- **Источник**
Каждая хозяйка летом встает рано: надо подоить корову и проводить ее в стадо, приготовить домочадцам нехитрый завтрак. Едва забрезжил июньский рассвет, бабушка уже была на ногах. Копошилась в чулане (так в наших больших рубленых избах называют кухню). Окно в чулане, как правило, у всех выходило к подъемному солнышку, тут летом не надо никакой лампушки. И вдруг в чулане как будто молния полоснула, небольшое пространство заполнилось ярким малиновым светом.

Ошарашенная таким светом, бабушка выбежала на улицу. На улице оказались и соседки. Над Серманом, так назывался наш порядок, висели огненные провода, которые тянулись от огромных огненных столбов, стоявших по обоим концам улицы. Соседка Степанида Софронова упала, как срезанная, на тропу, всхлипывала, крестилась и причитала: «Шабренка, это знамение, быть беде!» Столбы, как ватные, стали медленно оседать, провода упали в пыль дорожной колеи, извиваясь и шипя, как змеи.

В чудо, которое видели женщины нашей улицы, многие не поверили. В большом нашем селе, на других улицах и в переулках, ничего подобного никто не видел. Кто-то из комсомольцев-атеистов объяснил это просто: рехнулись старухи, приняв первые солнечные лучи за светопредставление. В деревне телефона не было, к вечеру прискакал верхом на лошади нарочный, объявил – началась война с немцем. Это было 22 июня 1941 года. Через два дня в сельсовете составили списки отбывающих на фронт. Во все времена, когда ольховские мужики уходили на трудные ратные дела, их провожали всем селом. Поднимались на высокие песчаные угорья, на которых я собирал богородскую траву, здесь и расставались. Прощались. Деревня знала, что учительствующий в школе Петр Иваныч Елисеев – настоящий церковный служитель, пришедший сюда откуда-то издалека в тридцатые годы, когда огнем и мечом рушили Веру. И серманские старухи пришли к нему с просьбой: «Осени, Петр Иваныч, воинов крестом, укрепи в них дух, уж больно переживают мужики, особливо молодые ребята». Батюшка ни о чем не стал говорить, оделся в свои припрятанные церковные одежды и на угорье каждому дал поцеловать крест. И для всех произнес молитву, слова которой призывали к ратному подвигу на поле брани за Отечество.

- **Сохранённые данные**
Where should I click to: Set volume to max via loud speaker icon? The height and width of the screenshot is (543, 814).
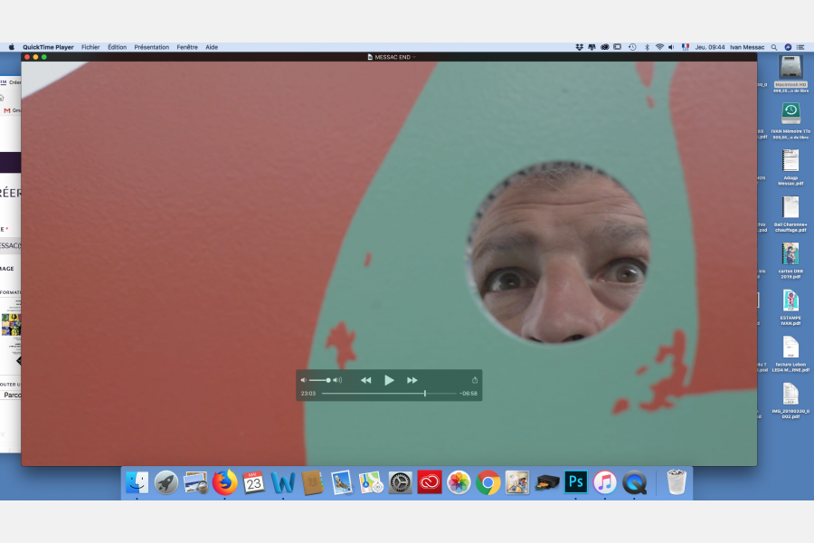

- **Задание 1**
Выпишите из рассказа о начале войны фрагмент между словами «Ошарашенная таким светом, бабушка» и «шипя, как змеи.» включительно.
- **Задание 2**
Как в рассказе о начале войны называют кухню в больших рубленых избах?
- **Задание 3**
Объясните, опираясь на рассказ о начале войны, почему летом в чулане не нужна лампа.

- **Правильный результат 1**
Ошарашенная таким светом, бабушка выбежала на улицу. На улице оказались и соседки. Над Серманом, так назывался наш порядок, висели огненные провода, которые тянулись от огромных огненных столбов, стоявших по обоим концам улицы. Соседка Степанида Софронова упала, как срезанная, на тропу, всхлипывала, крестилась и причитала: «Шабренка, это знамение, быть беде!» Столбы, как ватные, стали медленно оседать, провода упали в пыль дорожной колеи, извиваясь и шипя, как змеи.

- **Правильный результат 2**
Кухню называют чуланом.

- **Правильный результат 3**
Окно в чулане, как правило, у всех выходило к подъемному солнышку. Поэтому летом там светло и без лампы.